The honourable Dr. B. R. Ambedkar: All that I need say is that those words are included by way of abundant caution'. It may be they may be unnecessary, but it may be they may be found necessary. We want to retain those words.
Mr. President: The question is
"That in article 247, the words 'unless the context otherwise requires,' be deleted."
The amendment was negatived.
Mr. President: The question is:
"That article 247 stand part of the Constitution."
The motion was adopted. Article 247 was added to the, Constitution.
Mr. President: 'Then we take up article 248,
The Honourable Dr. B. R. Ambedkar: Sir, I move:
"That for article 248, the following articles be substituted 248. Taxes not to be imposed save by authority of Law. No tax shall be levied or collected except by authorityof law.
'248A. Consolidated Fund (1)Subject to the provisions of this Chapter with respect to the assignment of the whole or part of the net proceeds of certain taxes and dud" to States, all revenues or public moneys raised or received by the Government of India shall form one Consolidated Fund to be entitled "the Consolidated Fund of India", and all revenues or public moneys raised or received by the Government of a State shall form one Consolidated Fund to be entitled "the Consolidated Fund of the State"'.
(2)No moneys out of the Consolidated Fund of India or of a State shall be appropriated except in accordance with, law and for the purposes and in the manner provided In this Constitution."

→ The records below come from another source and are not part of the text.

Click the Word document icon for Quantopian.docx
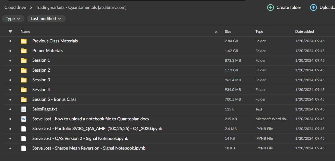click(x=24, y=119)

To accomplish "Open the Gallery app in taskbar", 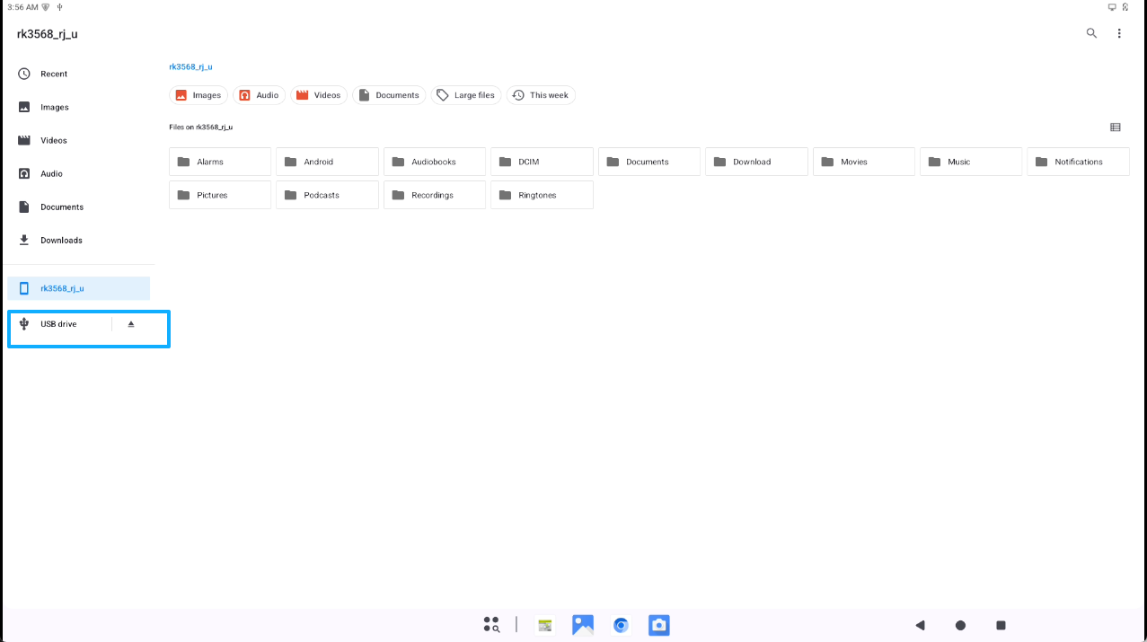I will pyautogui.click(x=583, y=625).
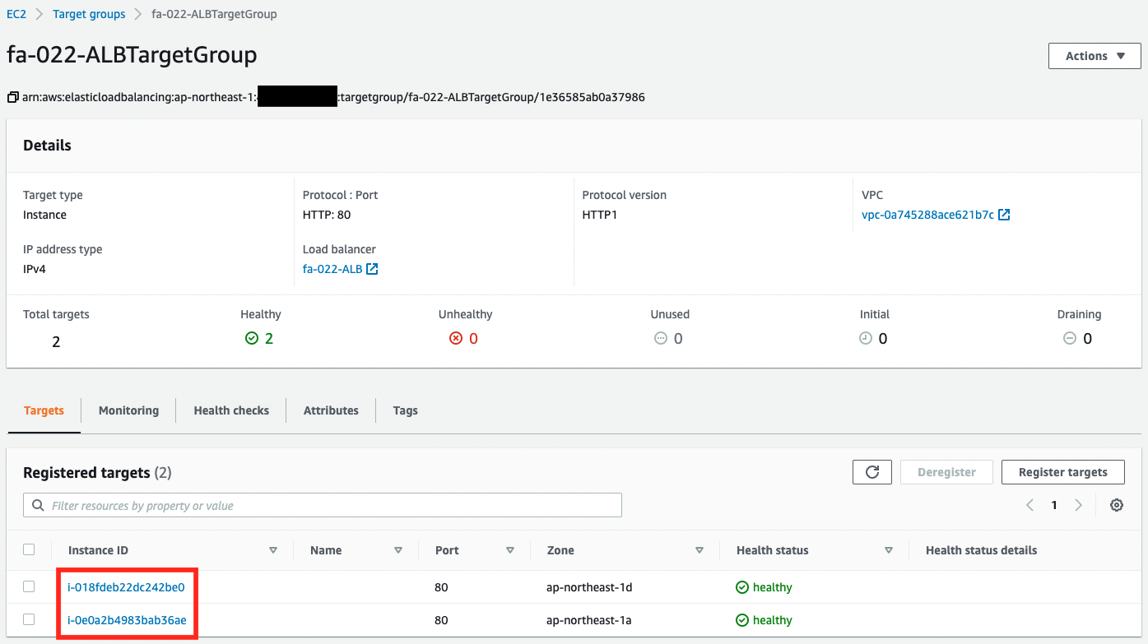Copy the target group ARN icon
The width and height of the screenshot is (1148, 644).
[12, 97]
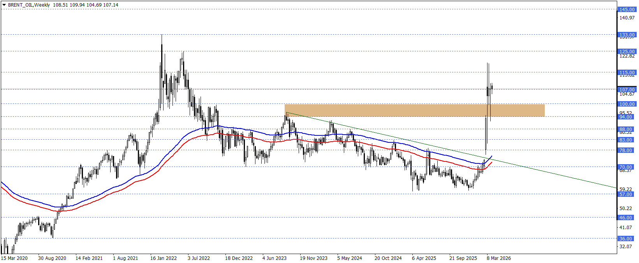Select the 46.00 level label
The image size is (639, 263).
tap(627, 218)
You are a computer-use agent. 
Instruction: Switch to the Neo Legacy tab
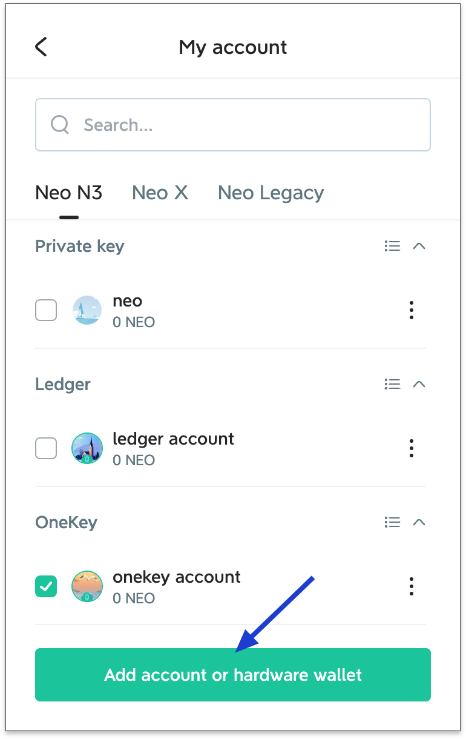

These amendments are only consequential to what we have already accepted previously.
Mr. President: Amendment No. 196?
Shri T. T. Krishnamachari (Madras: General): Pandit Kunzru who gave notice of amendment No. 196 is not in the Chamber at present. There is another amendment, No. 198, which the Drafting Committee feel may be accepted and in order that it may be accepted, this amendment No. 196 has to be moved and accepted. If I am permitted to move it. I will do so.
Mr.President : Yes,
Shri T. T. Krishnamachari : Mr. President, Sir, I move amendment No. 196 in the printed
Supplementary List, standing in the name of Pandit Hirday Nath Kunzru :"That in amendment No. 195 above, in clause (1) of the proposed new article 248-A alter the words 'Subject to the provisions of' the words, figures and letter 'article 248-B of this Constitution and to the provisions of' be inserted."
I have already explained, Sir, that there is another amendment standing in the name of Pandit Kunzru which the Drafting Committee felt it would be wise to accept, and that is also a matter about which I will explain subsequently. And therefore in order to enable that amendment to be accepted, this amendment is necessary.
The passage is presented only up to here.